Not only does complaining do damage to your body by releasing cortisol and shrinking the part of your brain used in memory and learning, but so does being around people that complain.
Jon Gordon, author of the book The No Complaining Rule, actually likens it to being around second-hand smoke.
The 1996 study from Stanford University took MRIs of brains affected by stress chemicals. Past studies noticed one hormone, in particular, called glucocorticoid caused the dendrites in the neurons of rats and baboons to shrivel after a lengthened exposure. They even noted that “prolonged exposure can kill the neurons or make them vulnerable to destruction during a brain injury or stroke.”
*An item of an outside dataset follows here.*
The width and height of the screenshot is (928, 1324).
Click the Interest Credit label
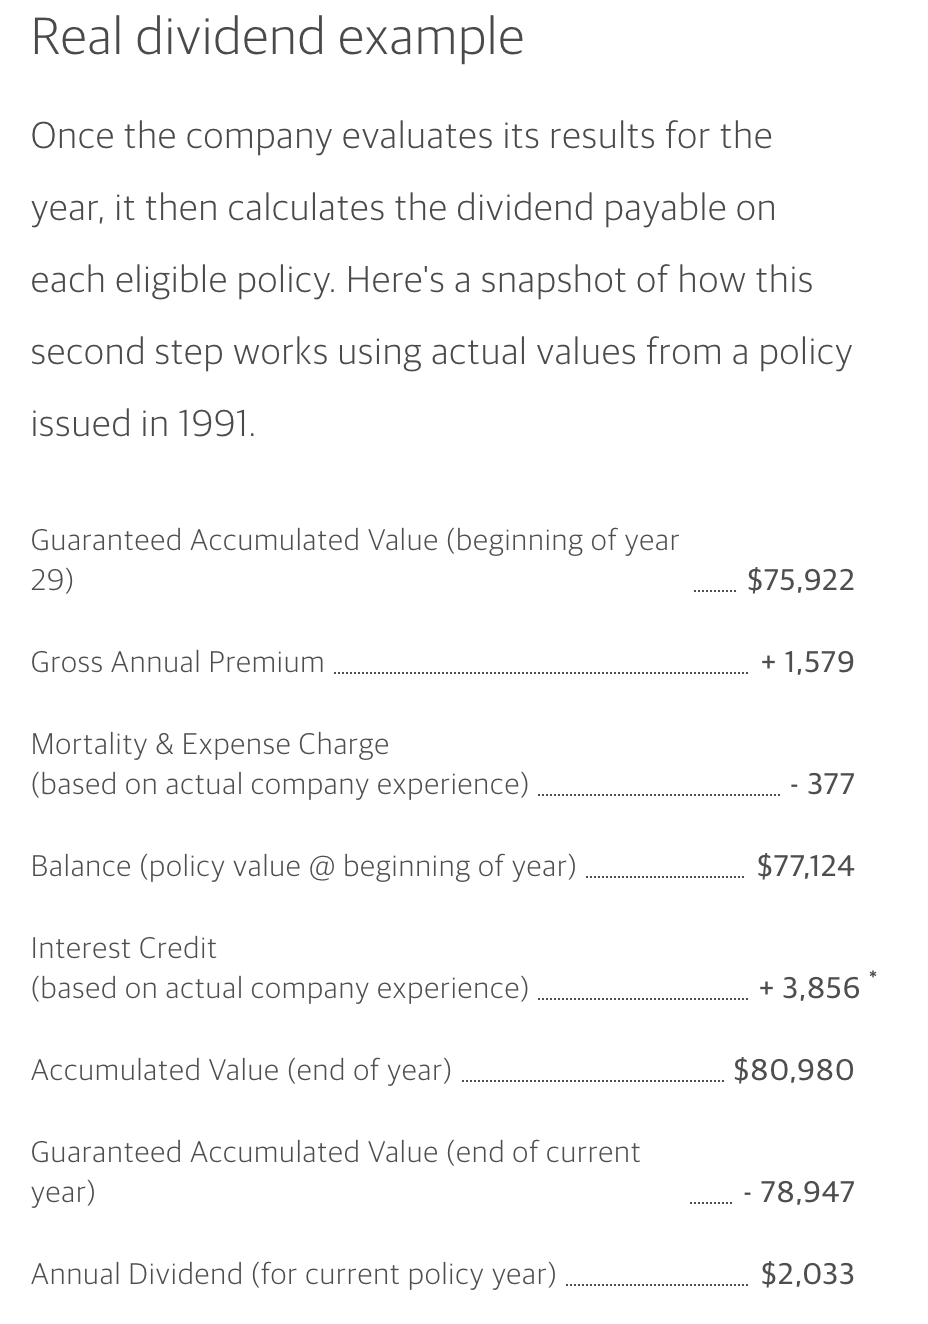tap(280, 967)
The recent MRI scans of humans saw that the most change of those exposed to high levels of glucocorticoid had a reduced hippocampus. According to the study, “the hippocampus is the region of the brain responsible for explicit, declarative memory for knowing a fact like an address or the name of a friend, and knowing that one knows it. Its neurons are rich in glucocorticoid receptors; this is the region where animal studies have shown that stress hormones can damage neurons.”
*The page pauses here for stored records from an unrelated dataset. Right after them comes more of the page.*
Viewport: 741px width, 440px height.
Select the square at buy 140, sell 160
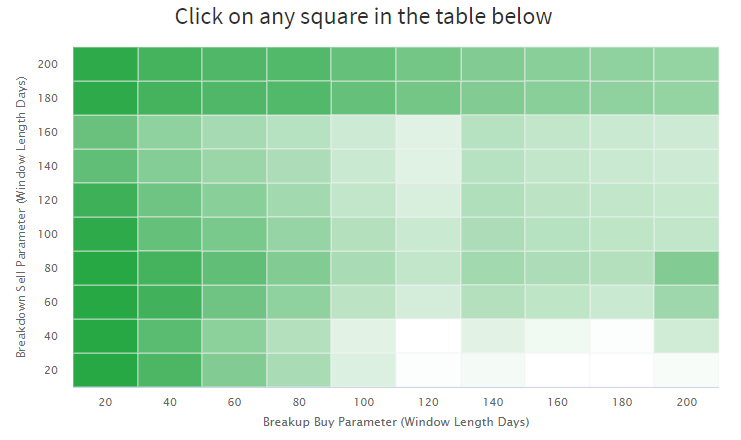[493, 132]
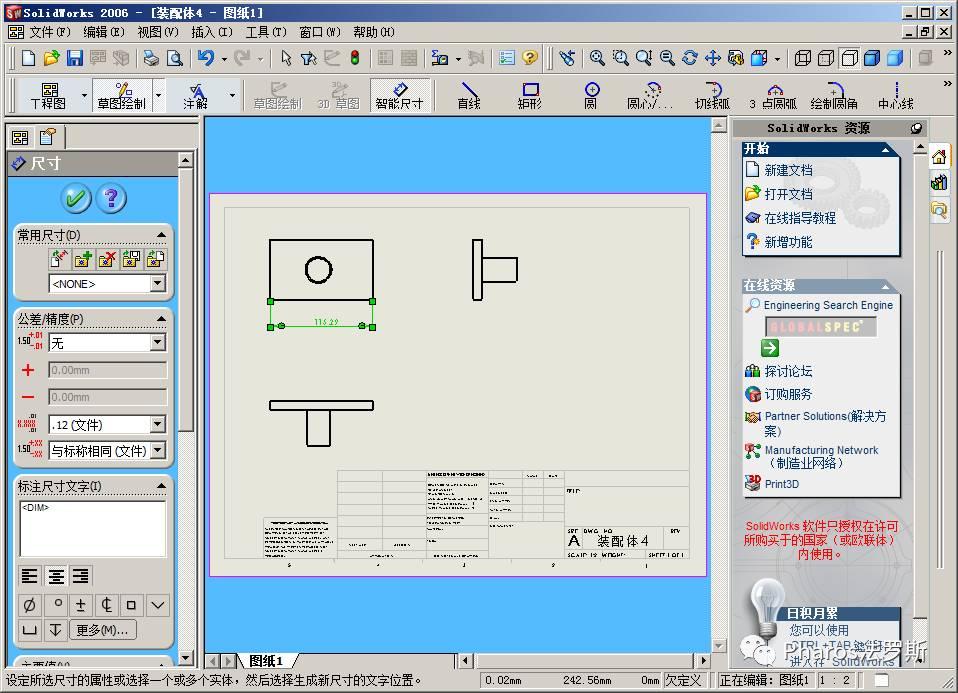
Task: Select the 圆 circle sketch tool
Action: coord(591,95)
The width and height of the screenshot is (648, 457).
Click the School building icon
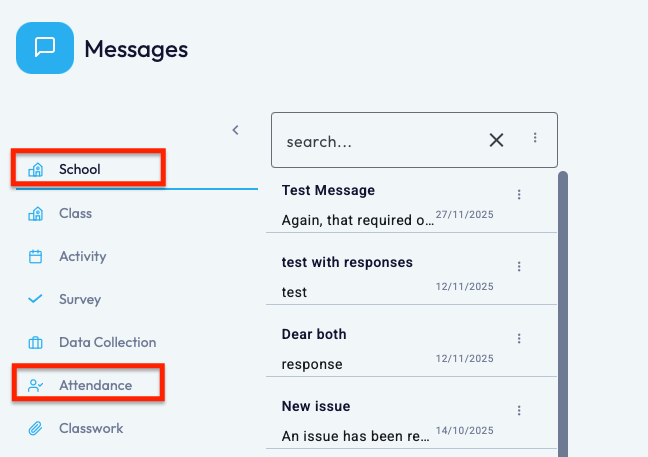click(x=36, y=170)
When studying patients that had suffered long term depression, they noticed that the hippocampi were, on average, 15% smaller than those that had not been under stress. Vietnam veterans suffering from PTSD had 26% small hippocampi than those vets that hadn’t been suffering.
They stress that this study, alone, is not proof that the glucocorticoids are responsible for the shrinking of the brain, but that other studies also point to this being the case.
Unrelated to the study is Guy Winch, PhD and author of The Squeaky Wheel, who says that “95% of consumers who have a problem with a product don’t complain to the company, but they will tell their tale to eight to 16 people” and that it is this constant misdirection and continually bringing up the problem that does the long term damage. When we are able to focus our complaint to the person or party that needs to hear it, and do it with the aim for a positive resolution, it can actually strengthen relationships.
So remember, complain with a purpose and with the intent to resolve the issue. Don’t use it as a tool to vent but as a point of resolution. Break your ego’s fear of confrontation and you will be better off for it.